(WHAT YOU ARE ASKED TO DO):
Repeat these records exactly, pictures excluded.

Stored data
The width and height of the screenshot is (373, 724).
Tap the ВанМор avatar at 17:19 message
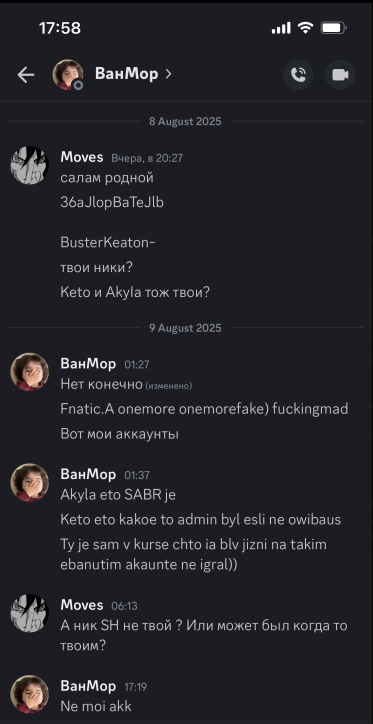pos(30,694)
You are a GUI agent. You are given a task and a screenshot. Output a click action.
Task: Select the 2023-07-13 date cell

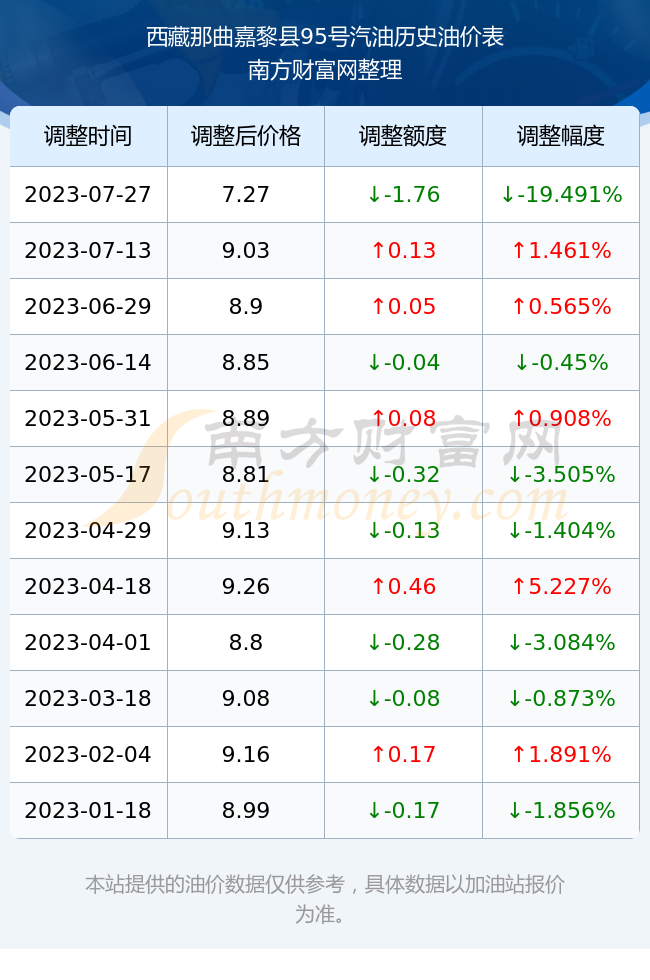pyautogui.click(x=88, y=251)
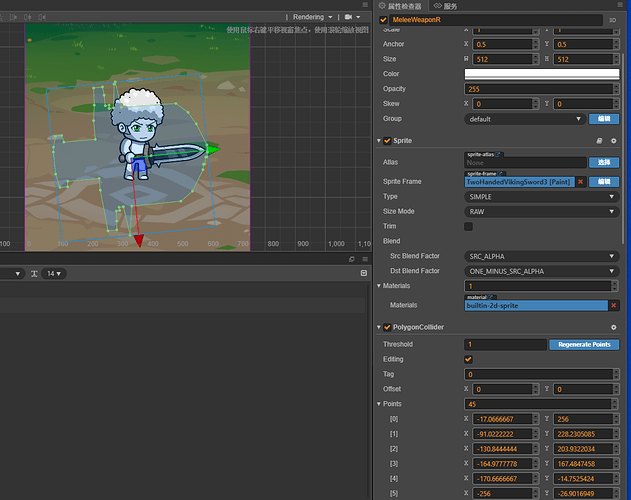The image size is (631, 500).
Task: Open the PolygonCollider settings gear
Action: [x=613, y=327]
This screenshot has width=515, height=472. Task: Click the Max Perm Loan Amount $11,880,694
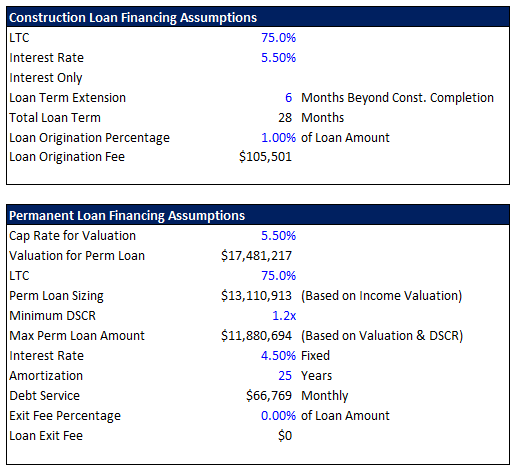tap(256, 336)
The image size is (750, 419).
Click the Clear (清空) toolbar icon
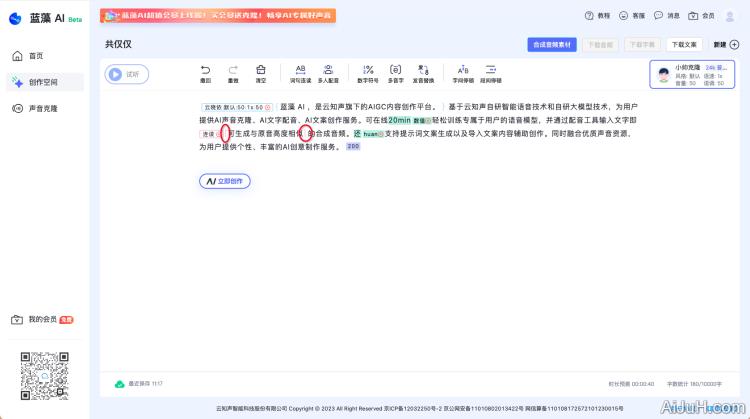[x=261, y=72]

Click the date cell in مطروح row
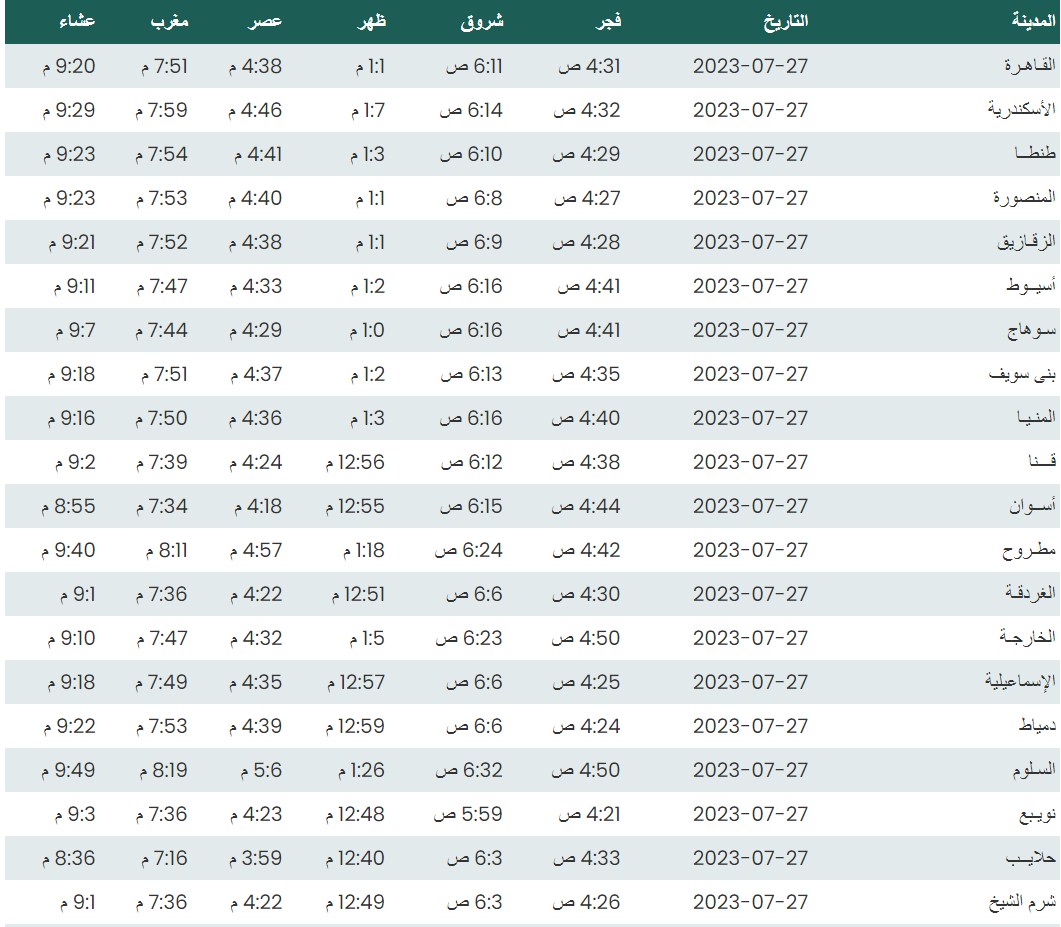(x=749, y=550)
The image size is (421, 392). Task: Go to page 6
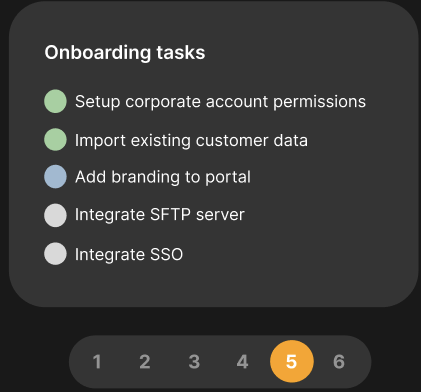[339, 362]
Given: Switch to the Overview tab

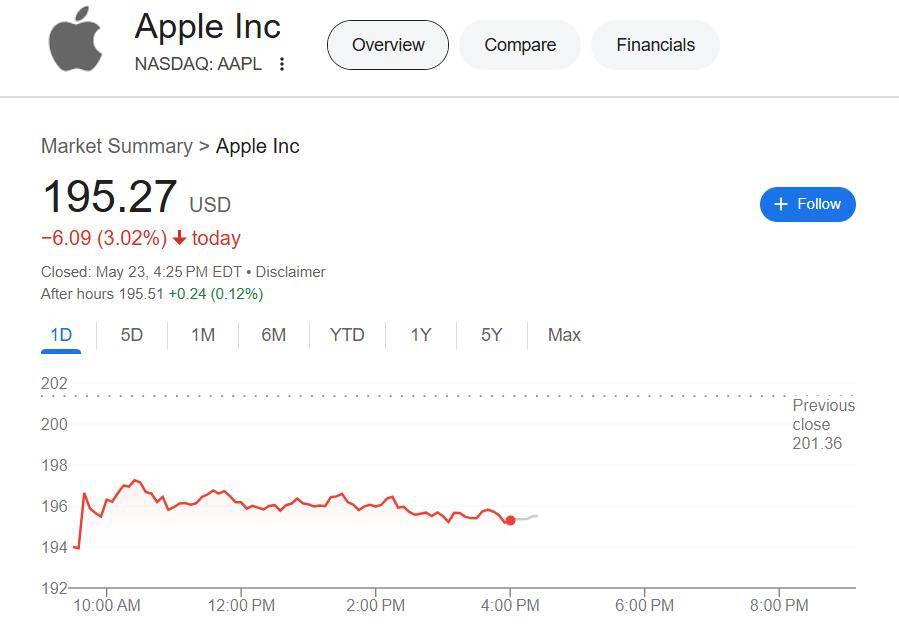Looking at the screenshot, I should pyautogui.click(x=388, y=45).
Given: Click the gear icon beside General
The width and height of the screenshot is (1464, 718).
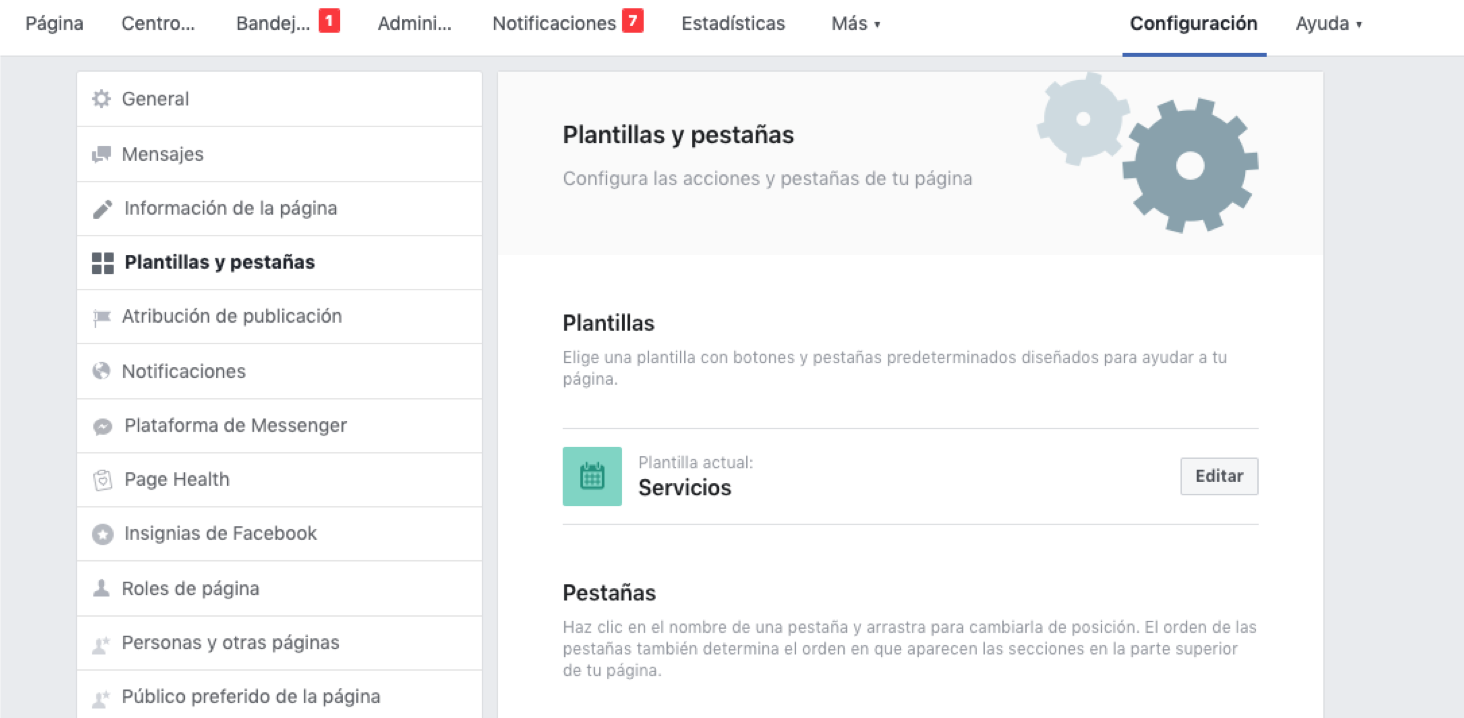Looking at the screenshot, I should click(101, 99).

(THE ANSWER):
The width and height of the screenshot is (373, 724).
Tap the ВанМор avatar at 17:19 message
pos(30,694)
You are a GUI agent. You are given a task and a screenshot. Output a click action.
Task: Select the 2023-07-13 date cell

pyautogui.click(x=88, y=251)
The image size is (631, 500).
Task: Open the PolygonCollider settings gear
Action: [x=613, y=327]
This screenshot has width=515, height=472. Task: Click the Max Perm Loan Amount $11,880,694
tap(256, 336)
The image size is (750, 419).
Click the Clear (清空) toolbar icon
[x=261, y=72]

Click the date cell in مطروح row
(x=749, y=550)
The image size is (421, 392). Task: Go to page 6
[339, 362]
Given: Switch to the Overview tab

Looking at the screenshot, I should pyautogui.click(x=388, y=45).
Given: Click the gear icon beside General
The width and height of the screenshot is (1464, 718).
Looking at the screenshot, I should click(101, 99).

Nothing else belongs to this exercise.